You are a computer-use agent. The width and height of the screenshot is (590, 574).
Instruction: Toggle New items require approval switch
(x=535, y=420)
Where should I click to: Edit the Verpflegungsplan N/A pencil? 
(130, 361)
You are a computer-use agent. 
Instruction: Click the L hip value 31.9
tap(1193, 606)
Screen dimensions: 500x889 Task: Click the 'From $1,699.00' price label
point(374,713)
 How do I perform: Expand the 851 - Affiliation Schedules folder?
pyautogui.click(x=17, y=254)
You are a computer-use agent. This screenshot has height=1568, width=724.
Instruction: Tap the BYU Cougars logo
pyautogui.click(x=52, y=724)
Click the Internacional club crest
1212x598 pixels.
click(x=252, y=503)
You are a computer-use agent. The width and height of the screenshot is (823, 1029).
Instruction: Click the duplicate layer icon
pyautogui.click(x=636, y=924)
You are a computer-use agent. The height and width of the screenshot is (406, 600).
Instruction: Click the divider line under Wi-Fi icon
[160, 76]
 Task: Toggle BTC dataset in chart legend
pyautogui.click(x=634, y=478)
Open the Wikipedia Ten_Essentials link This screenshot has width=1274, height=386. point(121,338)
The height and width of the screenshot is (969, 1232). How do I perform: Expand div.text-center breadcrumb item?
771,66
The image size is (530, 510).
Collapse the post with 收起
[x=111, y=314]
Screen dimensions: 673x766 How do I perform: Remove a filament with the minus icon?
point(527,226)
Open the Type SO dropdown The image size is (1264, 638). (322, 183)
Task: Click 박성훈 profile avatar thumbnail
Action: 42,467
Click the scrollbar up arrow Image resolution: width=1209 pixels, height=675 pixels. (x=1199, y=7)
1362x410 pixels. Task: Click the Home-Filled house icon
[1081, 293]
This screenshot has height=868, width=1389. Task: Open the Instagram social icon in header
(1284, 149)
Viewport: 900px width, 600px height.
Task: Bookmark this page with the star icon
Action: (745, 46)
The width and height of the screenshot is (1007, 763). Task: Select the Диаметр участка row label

*Task instructions*.
What lines in the records contain the word "agent"? Return each one.

*Answer to the problem*.
You are a computer-use agent. The width and height of the screenshot is (590, 574).
You are a computer-use agent. 
You are a computer-use agent. This screenshot has height=1568, width=724.
You are a computer-use agent. The width and height of the screenshot is (823, 1029).
You are a computer-use agent. The height and width of the screenshot is (406, 600).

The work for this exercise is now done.